History of the Adalbert Stifter Association

- Baroness von Herzogenberg and Erich Mende at the opening ceremony of the exhibition Flucht und Grenze (‘Escape and Border’), Bonn, 1964
The Adalbert Stifter Association was founded in Munich in 1947 by scholars, artists and writers from Prague and the Sudeten regions. The association originally provided cultural support for exiled compatriots. In the 1950s, the association’s office became a cultural institute in the narrower sense, devoted to preparing exhibitions on cultural history, conducting research into literary history and promoting artists. The association has enjoyed institutional support from the German Government since 1952.

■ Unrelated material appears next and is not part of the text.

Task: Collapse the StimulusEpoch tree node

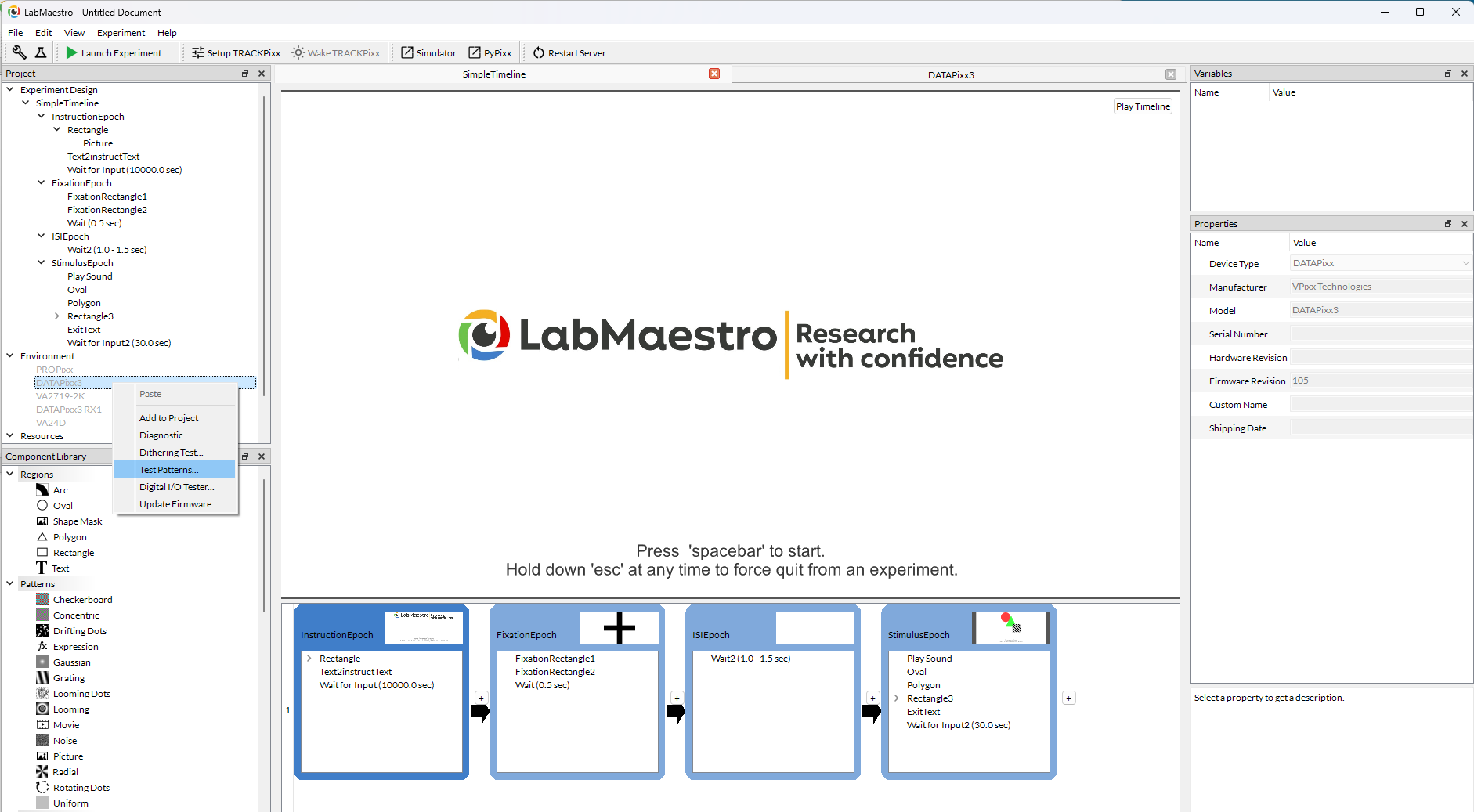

In the decades that followed, the association developed sizeable exhibitions on topics including St. John of Nepomuk, Emperor Charles IV, Emil Orlik, Johann Amos Comenius and Prague as a hub of anti-Nazi emigration. It also published a representative series of art books on Bohemia’s cultural history. The first volume (on Baroque in Bohemia) was published in 1964, and the last one (Bohemia in the 19th century) in 1995.
The association began to seek contact with Czech artists and academics back in the 1960s. After the Prague Spring was crushed in the summer of 1968, the association teamed up with InterNationes to set up a “Czechoslovak Office” to help Czech emigrants. Since 1989, in addition to its activities in the field of literary and cultural history, the association has also helped promote cultural exchange between Germany and the Czech Republic.
The association’s recent history

- Exhibition on Stifter-Kontexte (‘Stifter contexts’), 2005
Since 1997, the Adalbert Stifter Association has stepped up cooperation with scholars of German philology and cultural studies from Germany, Austria and the Czech Republic. This has given rise to two long-term projects: research into the cultural history of the Nazi years in Bohemia and Moravia, and the creation of a lexical reference book on the 19th- and 20th century literature of Bohemia written in German.
The association’s larger events have included the series 10 Jahre Sanfte Revolution (‘10 Years Velvet Revolution’), which it held in the autumn of 1999 in collaboration with other institutions from Munich and Regensburg. The highlight of the series was a jazz and poetry evening with the authors Peter Kurzeck (Uzès) and Jiří Stránský (Prague) and the musicians Jiří Stivín (Prague) and Wolfgang Lackerschmid (Augsburg).
In 2005, the association took part in events to mark Adalbert Stifter’s 200th birthday. It organised panel discussions, readings and talks. The Adalbert Stifter Prize for Central European writers and translators was awarded by the association for the first time on a boat on the River Danube near Passau. It organised the exhibition Stifter-Kontexte. Zum Gebrauchswert eines Klassikers (‘Stifter contexts. The practical value of a classic’) together with the Munich-based German philologist Ulrich Dittmann (idea and design).
The association celebrated its 60th anniversary in May 2007. The official speech was held by Professor Hans Lemberg, with addresses by the Czech Ambassador to Germany, Rudolf Jindrák, the Bavarian Minister of Labour and Social Affairs, Family and Women, Christa Stewens, and Undersecretary Wolfgang Käppler for the Federal German Government’s Commissioner for Culture and the Media.